Mais il n’est pas le seul de son ethnie à rêver du fauteuil présidentiel. À la suite de l’échec des négociations engagées avec Pierre Mamboundou, Casimir Oyé Mba, 67 ans, Fang de l’Estuaire, a déclaré sa candidature le 21 juillet. Écarté de la course à l’investiture par le Comité permanent du bureau politique du PDG chargé d’examiner les candidatures, il va affronter le candidat investi en indépendant. Pour lui, le redressement du pays passe par un retour à l’orthodoxie dans la gestion des ressources nationales. Gouverneur de la Banque des États de l’Afrique centrale (BEAC) de 1978 à 1990, il est convaincu que le Gabon a besoin d’un président au « profil économique ». Rétrogradé de Premier ministre à ministre d’État en 1994, le prestige de « Cam la classe » – surnom donné en raison de son élégance – en a depuis pris un coup. Il a même songé à quitter le PDG. À l’heure de la revanche, il dispose de quelques atouts. Le premier est sa proximité avec Paulette Missambo, qui lui offre un vivier électoral considérable chez les Adoumas, un sous-groupe des Nzébis. Son autre atout est une arme. L’ex-ministre des Mines et du Pétrole a-t-il vraiment menacé de « balancer » sur les dossiers pétroliers, comme le prétendent ses adversaires ? Oyé Mba s’en défend, sans convaincre la famille Bongo Ondimba, sur ses gardes.

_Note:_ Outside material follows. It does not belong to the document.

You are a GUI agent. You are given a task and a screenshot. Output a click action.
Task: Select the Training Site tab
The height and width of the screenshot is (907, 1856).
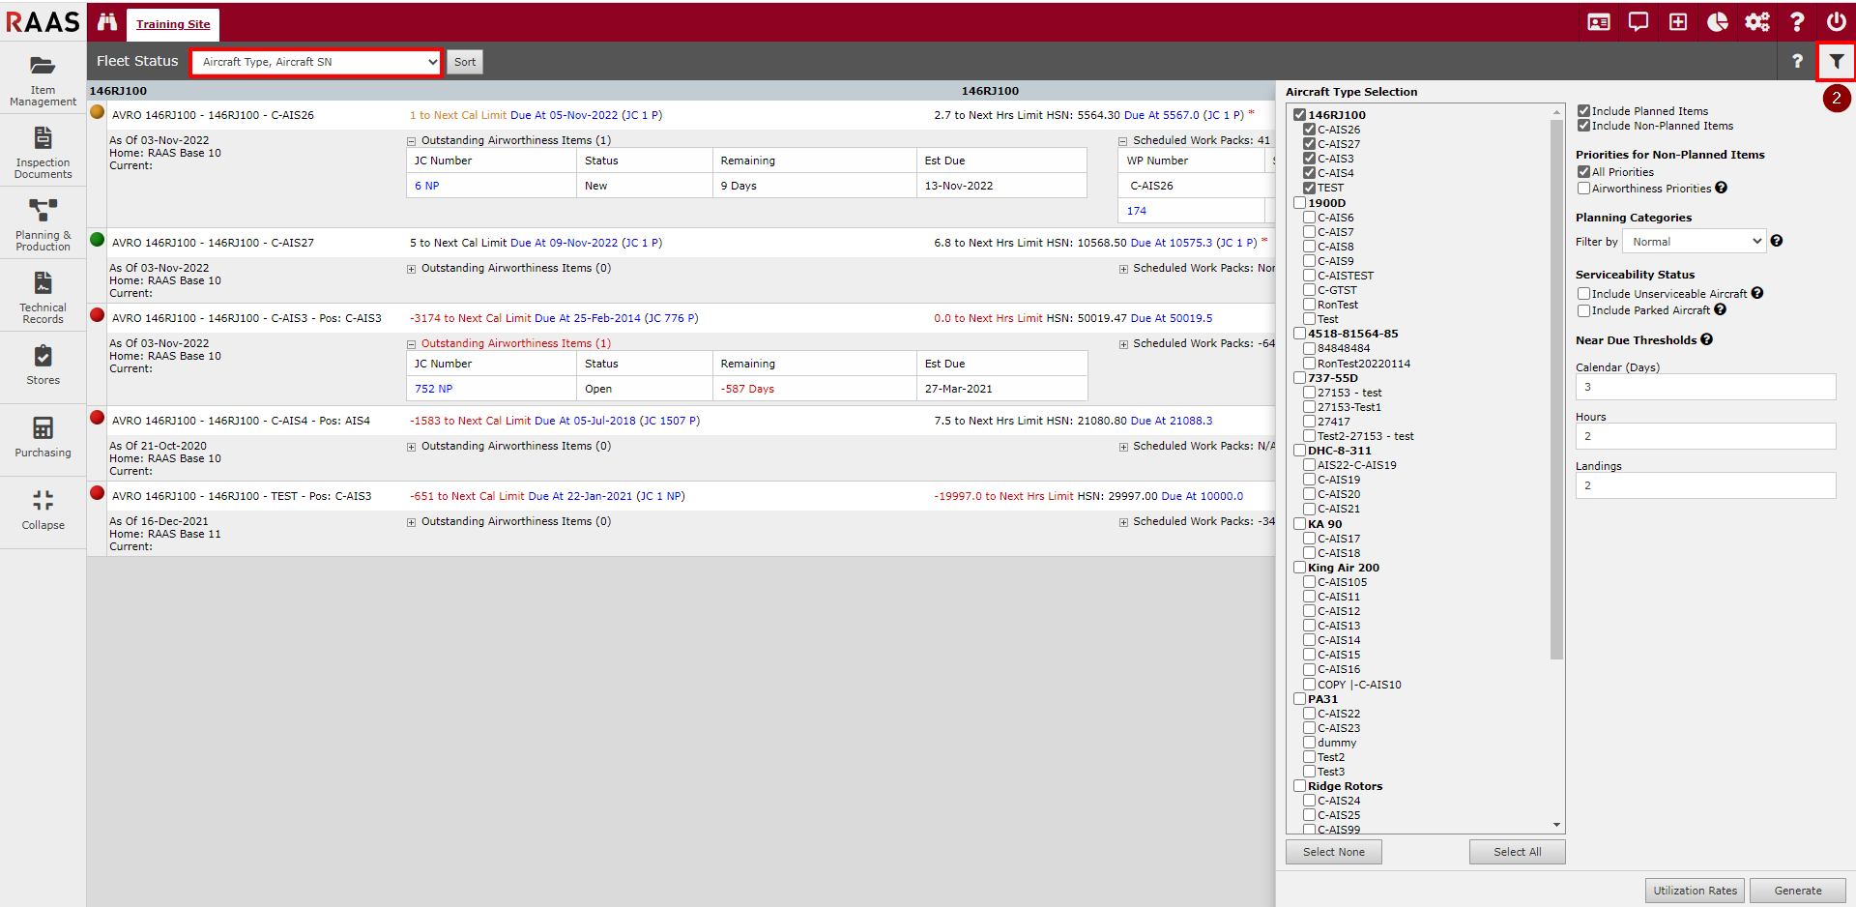173,24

Autrefois proche d’Oyé Mba, Jean Eyeghe Ndong, 63 ans, est lui aussi sur la ligne de départ en candidat indépendant. Nommé Premier ministre en 2006, le neveu du premier président Léon Mba a démissionné avec fracas, le 17 juillet, et s’est déclaré candidat dans la foulée. Rien d’étonnant pour qui observe l’éruptif Fang de l’Estuaire depuis quelques mois. Alternant la placidité et la combativité, l’ancien ministre délégué auprès du ministre de l’Économie et des Finances compte sur le vote fang – 40 % de la population, selon des estimations récentes. Il est proche du nouveau ministre de l’Intérieur, Jean François Ndongou, qui devrait lui apporter des électeurs de la province de la Ngounié, dans le sud du pays.